The Times Are A Changin'

I decided to paint today and spend tomorrow running errands. It’s a hot but quiet Sunday morning. It looks like it may rain this week and cool things off. When you’re relieved that the high is supposed to be 93 you know you’re in the middle of a heat wave. It’s been brutal. Yesterday I actually went for a jog for the first time in weeks and it was 102. I figured it was ok since I’d been drinking so much water. Just swigging that stuff down these days.

I started working on Bazan Branch Library. It’s always nice to start a new painting. My easel is in my living room so I sit in front of my work the rest of the day and look at what I’ve done and what I want to do next. It’s hard too though because I want to fix things I don’t like and it kills me to sit here looking at it. I already want to make changes to Bazan. 

This library is on the west side of San Antonio, on W. Commerce. It’s really nice inside. I’m always touched and impressed by how well librarians take care of the spaces they oversee and operate. It’s nice to walk into a space that’s been arranged with furniture and books so that you feel welcome. Displays with themes so you can get inspired and read all about it. 
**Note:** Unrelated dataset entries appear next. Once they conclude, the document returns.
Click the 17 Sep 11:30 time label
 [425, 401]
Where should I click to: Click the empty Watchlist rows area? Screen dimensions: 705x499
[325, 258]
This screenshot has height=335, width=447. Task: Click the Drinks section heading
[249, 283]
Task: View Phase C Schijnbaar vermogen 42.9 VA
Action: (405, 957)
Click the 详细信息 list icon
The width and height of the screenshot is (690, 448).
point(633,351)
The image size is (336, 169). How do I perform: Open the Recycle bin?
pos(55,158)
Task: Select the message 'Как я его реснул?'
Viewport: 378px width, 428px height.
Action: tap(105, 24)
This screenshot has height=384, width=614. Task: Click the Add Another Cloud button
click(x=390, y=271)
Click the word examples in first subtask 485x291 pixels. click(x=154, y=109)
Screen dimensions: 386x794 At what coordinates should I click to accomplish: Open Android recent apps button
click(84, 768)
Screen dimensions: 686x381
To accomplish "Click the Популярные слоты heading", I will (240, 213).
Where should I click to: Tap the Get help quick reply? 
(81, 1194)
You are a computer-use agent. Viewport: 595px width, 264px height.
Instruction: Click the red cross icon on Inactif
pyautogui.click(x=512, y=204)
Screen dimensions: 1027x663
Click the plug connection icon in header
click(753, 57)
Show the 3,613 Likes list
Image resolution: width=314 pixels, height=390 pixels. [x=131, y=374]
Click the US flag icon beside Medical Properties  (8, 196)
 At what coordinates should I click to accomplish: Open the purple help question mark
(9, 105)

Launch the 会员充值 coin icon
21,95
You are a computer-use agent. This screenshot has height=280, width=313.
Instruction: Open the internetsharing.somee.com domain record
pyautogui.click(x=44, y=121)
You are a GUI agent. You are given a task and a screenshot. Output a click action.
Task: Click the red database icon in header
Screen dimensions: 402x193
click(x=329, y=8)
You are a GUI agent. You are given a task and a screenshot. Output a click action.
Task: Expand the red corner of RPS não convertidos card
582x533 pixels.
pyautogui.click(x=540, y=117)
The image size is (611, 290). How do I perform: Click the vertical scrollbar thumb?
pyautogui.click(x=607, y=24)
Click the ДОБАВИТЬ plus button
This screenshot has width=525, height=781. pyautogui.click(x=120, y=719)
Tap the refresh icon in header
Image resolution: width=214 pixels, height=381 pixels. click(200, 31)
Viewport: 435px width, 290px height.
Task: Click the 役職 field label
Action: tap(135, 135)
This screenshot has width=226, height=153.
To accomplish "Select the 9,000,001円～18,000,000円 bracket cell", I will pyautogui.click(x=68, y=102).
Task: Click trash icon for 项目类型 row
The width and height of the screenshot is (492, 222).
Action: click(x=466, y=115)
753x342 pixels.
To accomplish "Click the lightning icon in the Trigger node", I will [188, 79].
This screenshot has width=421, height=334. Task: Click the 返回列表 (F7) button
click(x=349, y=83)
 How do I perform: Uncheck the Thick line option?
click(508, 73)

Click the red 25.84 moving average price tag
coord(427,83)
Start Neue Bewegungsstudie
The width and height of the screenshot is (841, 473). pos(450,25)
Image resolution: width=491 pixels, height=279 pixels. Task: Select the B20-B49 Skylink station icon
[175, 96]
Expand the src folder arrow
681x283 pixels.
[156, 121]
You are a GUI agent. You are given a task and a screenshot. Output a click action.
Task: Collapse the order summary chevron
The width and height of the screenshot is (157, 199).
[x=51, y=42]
Last night I had fitful dreams about everything that’s been going on politically. It’s really hard for me to imagine that people are happy about Roe being overturned, but they are. I am trying to put myself in their shoes and see things from their point of view. If polls are correct, most Americans believe that abortion should be legal, so it’s also hard to deal with the fact that majority doesn’t rule in this case (or with guns or healthcare for that matter). Yesterday I saw a video of a painter I follow on Instagram painting a fetus and I immediately unfollowed him. I didn’t even look to see what his name was (except that he was male, ie, sans uterus). All this magical thinking about the unborn is a little nauseating. 

I follow Dan Rather on Facebook and the other day he said sometimes it feels like we’re experiencing major setbacks just before a transformation. Not the words he used, but same gist: the darkest hour is before dawn. Then I started listening to The Times They Are A Changin’ by Fort Nowhere. There’s got to be a way to live in this world - society, civil war - and feel inspired and alive. There’s got to be. When so many of us believe in acceptance, tolerance, understanding, freedom, peace, forgiveness, and love. When so many of us want what’s best for ourselves and our loved ones. Can’t we find a tool for living together that’s not righteous indignation? Can’t we do something other that be violent victims? 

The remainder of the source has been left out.